GIVEN TEXT:

Efforts are ongoing for the development of a vaccine against HHV-6B. A tetrameric glycoprotein complex gH/gL/gQ1/gQ2 was successful at inducing immunity in a mouse model [119].
SUMMARY AND RECOMMENDATIONS
●Background – Human herpesvirus 6 (HHV-6) was first isolated and characterized from patients with lymphoproliferative disorders and was originally named human B-lymphotropic virus. Its name was changed to human herpesvirus 6 as its tropism was further characterized. Like most herpesviruses, HHV-6 may remain latent in certain host cells after primary infection but can be reactivated in immunocompromised patients. (See 'Introduction' above.)
●Primary infection – HHV-6 infections usually occur during childhood and result in generally mild, self-limited illnesses. Primary infection in adults is rare. However, a mononucleosis-like syndrome of varying severity with prolonged lymphadenopathy has been described in association with HHV-6 seroconversion in adults. (See 'Immunocompetent hosts' above.)
●Encephalitis – Encephalitis of variable severity has been associated rarely with HHV-6 infection in immunocompetent patients. Clinical presentations have included altered level of consciousness, seizures, psychosis, acute cerebellar ataxia, and focal neurologic signs (eg, cranial nerve deficits or hemiparesis). Neurologic outcomes have varied from full recovery to death. (See 'Encephalitis' above.)
●Mesial temporal lobe epilepsy – HHV-6 has been associated with mesial temporal lobe epilepsy (MTLE). HHV-6 DNA was recovered from brain biopsies from patients with MTLE more frequently than in controls, suggesting a pathogenic effect of the virus. (See 'Mesial temporal lobe epilepsy' above.)
●Viral reactivation in immunosuppressed patients – Immunosuppression secondary to solid organ or hematopoietic cell transplantation (HCT) favors reactivation and replication of HHV-6 and may result in viremia and/or clinical illness. Clinical syndromes associated with HHV-6 in transplant recipients include pneumonitis, hepatitis, encephalitis, and bone marrow suppression. (See 'Transplant recipients' above.)
●Putative associations – Associations between HHV-6 and several diseases have been proposed but not proven. These include multiple sclerosis, hepatic failure, chronic fatigue syndrome (also known as myalgic encephalomyelitis/chronic fatigue syndrome), neoplasia, and myocarditis. (See 'Unproven associations' above.)
●Diagnosis – Since HHV-6 infection is common in childhood, most adults demonstrate antibodies to the virus. Most illnesses in adults result from immunosuppression and reactivation of latent infection. The diagnosis of acute HHV-6 clinical syndromes, like encephalitis or pneumonitis, requires isolation of the virus or detection of HHV-6 DNA in clinical specimens such as cerebrospinal fluid (CSF), respiratory secretions, or brain or lung tissue. (See 'Diagnosis' above.)
●Treatment
•Immunocompetent patients – HHV-6 infections in immunocompetent patients are generally not treated since most cases are self-limited and antiviral therapy has not been carefully studied in such patients. In severe cases of HHV-6 encephalitis in immunocompetent children, ganciclovir therapy has been used, although there was no evidence of benefit in a small case series. (See 'Treatment and prevention' above.)
•Immunocompromised patients – Certain HHV-6 infections in immunocompromised hosts (eg, encephalitis in HCT recipients) are often treated with antiviral agents, such as foscarnet or ganciclovir, given the high morbidity of such infections, although efficacy data are limited, and no controlled trials have been reported. (See 'Treatment and prevention' above.)

(Stored records)
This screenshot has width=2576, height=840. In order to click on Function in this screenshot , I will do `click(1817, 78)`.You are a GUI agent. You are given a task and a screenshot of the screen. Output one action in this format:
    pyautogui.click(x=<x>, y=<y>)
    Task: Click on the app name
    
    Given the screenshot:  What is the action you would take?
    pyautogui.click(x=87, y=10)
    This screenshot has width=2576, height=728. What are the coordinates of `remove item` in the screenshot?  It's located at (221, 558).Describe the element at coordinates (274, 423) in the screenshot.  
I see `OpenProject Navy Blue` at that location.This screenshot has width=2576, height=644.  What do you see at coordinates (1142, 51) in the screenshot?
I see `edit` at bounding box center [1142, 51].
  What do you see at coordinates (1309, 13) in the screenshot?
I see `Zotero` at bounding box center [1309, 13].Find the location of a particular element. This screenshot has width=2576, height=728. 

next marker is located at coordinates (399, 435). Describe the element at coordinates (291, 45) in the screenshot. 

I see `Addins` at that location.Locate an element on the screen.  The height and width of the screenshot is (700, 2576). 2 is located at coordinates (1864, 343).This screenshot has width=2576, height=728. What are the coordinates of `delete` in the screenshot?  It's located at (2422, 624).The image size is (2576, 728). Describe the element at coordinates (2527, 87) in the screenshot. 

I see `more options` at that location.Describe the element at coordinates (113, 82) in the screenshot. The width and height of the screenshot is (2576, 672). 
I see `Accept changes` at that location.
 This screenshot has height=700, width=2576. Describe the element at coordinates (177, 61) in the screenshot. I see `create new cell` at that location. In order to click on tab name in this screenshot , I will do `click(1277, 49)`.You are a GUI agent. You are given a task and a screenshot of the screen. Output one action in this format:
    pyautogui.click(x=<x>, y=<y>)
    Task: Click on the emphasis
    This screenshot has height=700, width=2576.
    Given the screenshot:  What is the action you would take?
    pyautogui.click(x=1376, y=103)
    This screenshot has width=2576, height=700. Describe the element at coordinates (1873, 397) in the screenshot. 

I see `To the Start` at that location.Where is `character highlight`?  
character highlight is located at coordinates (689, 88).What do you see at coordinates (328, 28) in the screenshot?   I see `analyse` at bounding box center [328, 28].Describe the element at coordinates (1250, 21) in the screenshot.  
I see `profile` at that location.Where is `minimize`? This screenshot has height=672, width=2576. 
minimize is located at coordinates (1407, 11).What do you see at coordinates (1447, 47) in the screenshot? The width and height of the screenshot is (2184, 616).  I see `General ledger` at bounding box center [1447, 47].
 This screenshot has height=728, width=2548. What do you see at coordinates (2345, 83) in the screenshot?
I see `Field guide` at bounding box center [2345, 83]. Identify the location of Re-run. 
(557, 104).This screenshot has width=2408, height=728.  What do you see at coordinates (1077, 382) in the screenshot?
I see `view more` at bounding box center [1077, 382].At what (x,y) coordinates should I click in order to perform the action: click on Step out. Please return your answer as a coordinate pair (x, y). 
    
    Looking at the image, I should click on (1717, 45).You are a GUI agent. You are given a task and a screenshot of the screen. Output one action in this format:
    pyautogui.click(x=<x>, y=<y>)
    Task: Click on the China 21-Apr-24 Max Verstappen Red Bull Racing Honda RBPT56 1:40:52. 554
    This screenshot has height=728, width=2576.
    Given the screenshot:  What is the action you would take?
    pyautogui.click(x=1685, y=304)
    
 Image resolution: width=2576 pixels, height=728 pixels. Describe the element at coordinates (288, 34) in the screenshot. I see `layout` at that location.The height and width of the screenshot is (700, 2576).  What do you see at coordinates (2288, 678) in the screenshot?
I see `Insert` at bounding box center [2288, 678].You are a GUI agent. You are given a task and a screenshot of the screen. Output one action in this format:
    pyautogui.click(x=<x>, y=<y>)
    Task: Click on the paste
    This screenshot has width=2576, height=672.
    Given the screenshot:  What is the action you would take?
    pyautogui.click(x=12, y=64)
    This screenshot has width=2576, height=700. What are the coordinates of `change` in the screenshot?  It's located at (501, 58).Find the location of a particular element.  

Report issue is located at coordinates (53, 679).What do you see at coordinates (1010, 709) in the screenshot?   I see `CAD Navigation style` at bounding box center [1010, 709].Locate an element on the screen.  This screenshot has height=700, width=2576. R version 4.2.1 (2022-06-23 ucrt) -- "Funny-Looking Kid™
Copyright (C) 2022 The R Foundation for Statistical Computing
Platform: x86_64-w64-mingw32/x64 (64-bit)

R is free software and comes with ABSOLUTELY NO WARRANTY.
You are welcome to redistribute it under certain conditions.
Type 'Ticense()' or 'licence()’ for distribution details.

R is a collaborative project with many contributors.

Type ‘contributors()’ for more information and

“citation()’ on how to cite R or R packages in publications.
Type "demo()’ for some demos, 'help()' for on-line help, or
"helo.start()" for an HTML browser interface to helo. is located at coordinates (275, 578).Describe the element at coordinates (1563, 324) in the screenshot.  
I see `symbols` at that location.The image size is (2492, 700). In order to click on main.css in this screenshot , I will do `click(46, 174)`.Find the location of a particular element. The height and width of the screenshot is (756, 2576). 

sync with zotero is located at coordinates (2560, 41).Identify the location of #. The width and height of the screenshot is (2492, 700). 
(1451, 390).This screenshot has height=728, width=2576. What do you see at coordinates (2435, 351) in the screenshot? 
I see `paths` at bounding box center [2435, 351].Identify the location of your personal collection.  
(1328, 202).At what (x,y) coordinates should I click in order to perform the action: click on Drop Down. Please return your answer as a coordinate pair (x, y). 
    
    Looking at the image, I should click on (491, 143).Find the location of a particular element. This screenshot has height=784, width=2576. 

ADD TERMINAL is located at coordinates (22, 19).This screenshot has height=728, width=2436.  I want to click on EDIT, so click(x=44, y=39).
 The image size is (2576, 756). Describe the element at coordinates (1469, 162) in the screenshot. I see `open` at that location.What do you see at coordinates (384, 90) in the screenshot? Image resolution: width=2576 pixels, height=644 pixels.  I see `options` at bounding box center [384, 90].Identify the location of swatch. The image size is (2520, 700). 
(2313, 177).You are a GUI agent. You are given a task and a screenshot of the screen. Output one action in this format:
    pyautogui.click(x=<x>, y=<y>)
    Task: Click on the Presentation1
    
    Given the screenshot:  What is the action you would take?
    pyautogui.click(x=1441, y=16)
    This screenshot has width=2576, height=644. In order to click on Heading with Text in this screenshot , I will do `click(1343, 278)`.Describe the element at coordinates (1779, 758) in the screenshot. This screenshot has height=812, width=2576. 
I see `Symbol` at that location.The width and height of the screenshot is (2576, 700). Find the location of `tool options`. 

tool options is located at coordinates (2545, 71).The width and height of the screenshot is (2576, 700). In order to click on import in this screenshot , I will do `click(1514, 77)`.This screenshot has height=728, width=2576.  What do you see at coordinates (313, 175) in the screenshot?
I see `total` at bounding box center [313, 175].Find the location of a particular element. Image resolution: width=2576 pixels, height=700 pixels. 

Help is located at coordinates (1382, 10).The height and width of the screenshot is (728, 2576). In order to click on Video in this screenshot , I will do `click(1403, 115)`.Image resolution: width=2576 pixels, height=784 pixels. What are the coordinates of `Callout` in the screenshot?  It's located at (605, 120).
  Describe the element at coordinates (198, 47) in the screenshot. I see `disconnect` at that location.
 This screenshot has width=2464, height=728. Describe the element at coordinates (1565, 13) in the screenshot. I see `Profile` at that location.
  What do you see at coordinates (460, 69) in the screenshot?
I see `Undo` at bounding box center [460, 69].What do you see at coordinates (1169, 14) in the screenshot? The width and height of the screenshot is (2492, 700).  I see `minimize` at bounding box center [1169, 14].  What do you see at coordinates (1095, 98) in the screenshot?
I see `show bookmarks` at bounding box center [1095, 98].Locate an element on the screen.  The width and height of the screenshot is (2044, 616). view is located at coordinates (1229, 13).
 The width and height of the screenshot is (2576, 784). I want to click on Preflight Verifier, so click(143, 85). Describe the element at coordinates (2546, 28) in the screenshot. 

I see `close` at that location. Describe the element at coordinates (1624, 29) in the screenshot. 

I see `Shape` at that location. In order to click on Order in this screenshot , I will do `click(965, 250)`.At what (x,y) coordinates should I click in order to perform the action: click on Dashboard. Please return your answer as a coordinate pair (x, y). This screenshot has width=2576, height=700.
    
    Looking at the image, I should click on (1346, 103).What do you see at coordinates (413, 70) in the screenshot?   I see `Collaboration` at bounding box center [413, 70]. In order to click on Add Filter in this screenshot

TASK:
Reproduce, word for word, the part of the HHV-6 text starting with "SUMMARY AND RECOMMENDATIONS" and going on through "(See 'Immunocompetent hosts' above.)".

EXPECTED OUTPUT:
SUMMARY AND RECOMMENDATIONS
●Background – Human herpesvirus 6 (HHV-6) was first isolated and characterized from patients with lymphoproliferative disorders and was originally named human B-lymphotropic virus. Its name was changed to human herpesvirus 6 as its tropism was further characterized. Like most herpesviruses, HHV-6 may remain latent in certain host cells after primary infection but can be reactivated in immunocompromised patients. (See 'Introduction' above.)
●Primary infection – HHV-6 infections usually occur during childhood and result in generally mild, self-limited illnesses. Primary infection in adults is rare. However, a mononucleosis-like syndrome of varying severity with prolonged lymphadenopathy has been described in association with HHV-6 seroconversion in adults. (See 'Immunocompetent hosts' above.)